I mused on why the poppy was so much in evidence with some well-appointed members of Shetland society as we followed the parade to the Kirk. The enormous news coverage of the home nations football teams wearing a poppy on their international shirts had raised awareness of this year’s commemoration events. The UK government’s banning of a nutty group who wanted to burn poppies also fuelled the news agenda.
I suggested that being banned by Home Secretary Teresa May was not likely to diminish the status of an organisation, no matter how odd or downright repugnant. Had everyone, particularly an embattled Home Secretary needing a good news story, simply ignored them the country would have never noticed.
In St Columba’s Church the speaking podium is a beautifully hand-carved wooden prow of a Norse galley. So as the congregation listened to the readings, I thought of Shetland’s historical and enduring ties to Norway, the Shetland Bus and the many brave men who ferried commandos, Norwegians, arms and goods across the North Sea and into Nazi-occupied Norway.
How are such incredible feats of bravery to be remembered and what stops the remorseless passage of time which means fewer and fewer are able to parade to the country’s war memorials?
Britain’s armed forces are actively deployed and veterans of these continuing conflicts are a fact of 2011 Scotland. In a recent, unusually thoughtful Scottish parliamentary debate these matters got a well-deserved if completely unreported airing. Should Scotland have an Albert Hall-style Festival of Remembrance? A limited dry-run took place recently in Edinburgh’s Usher Hall to raise money for Poppy Scotland. In truth, despite a varied programme and the excellence of the capital’s Jubilo Choir, the attendance numbered in the low hundreds rather than a capacity sell-out.

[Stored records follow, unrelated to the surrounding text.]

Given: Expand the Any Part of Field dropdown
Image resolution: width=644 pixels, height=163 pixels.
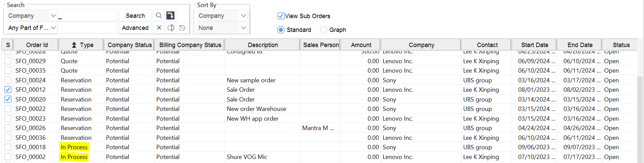Looking at the screenshot, I should (x=53, y=28).
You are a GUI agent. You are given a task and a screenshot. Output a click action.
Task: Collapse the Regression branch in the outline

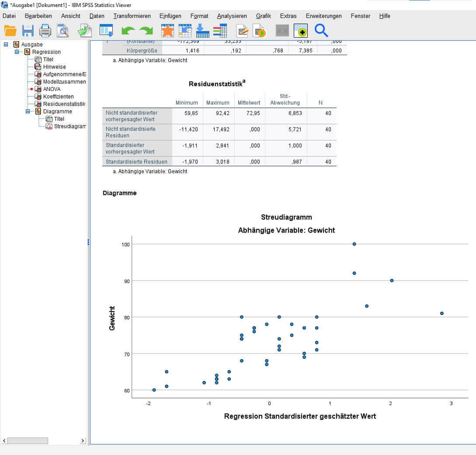point(16,52)
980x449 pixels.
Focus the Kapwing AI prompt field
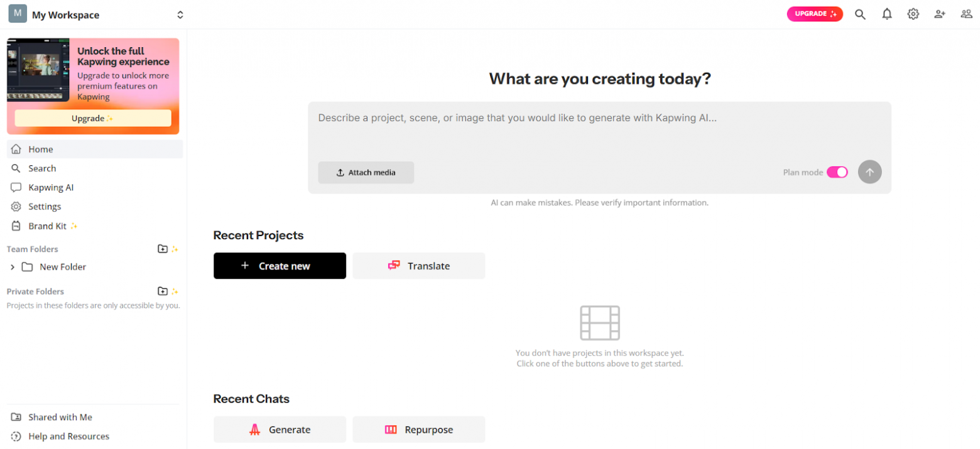(x=599, y=132)
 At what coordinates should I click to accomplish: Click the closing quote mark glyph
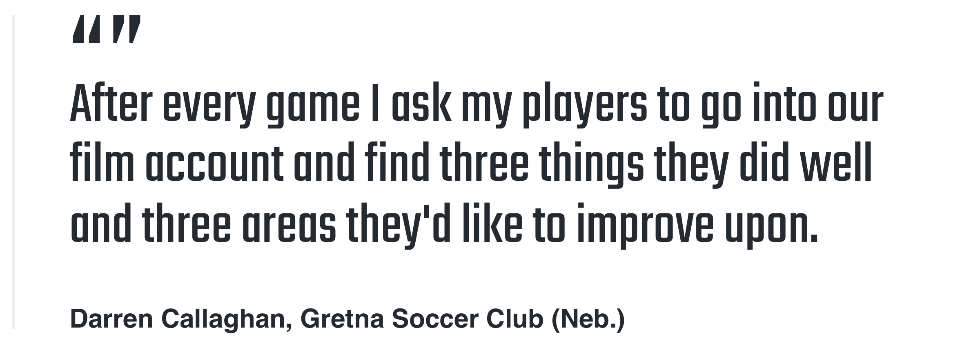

So selling tickets in Scotland for such an event looks a tall order. A different approach is to accept that the march of Father Time is not helpful despite Edinburgh being the only UK capital to be without a Festival. Three such smaller events do happen in Scottish towns and are run by the Royal British Legion but they face considerable challenges in keeping them going.
Poppy Scotland have instead initiated great work in augmenting the school curriculum to recognise armed conflicts and what they mean for the freedoms we take for granted. They have provided materials for primary school teachers to use as part of the Curriculum for Excellence and this parent can attest to the benefits of this approach.
My 11-year-old phoned after one school day to declare that the family would be going to Normandy next summer as he had been studying the D-Day landings and wanted to see Sword Beach, the British cemetery at Bayeux and where Saving Private Ryan was filmed. We did as instructed and mixed holiday with history, innumerable military museums and even the odd tapestry.
So Poppy Scotland are concentrating on how best they can ensure the next generation learns and thus does not forget. That is achieved by education, learning and encouraging inquiring minds. Lively news coverage and a row over football shirts all helped to sell poppies too. A win-win for all concerned.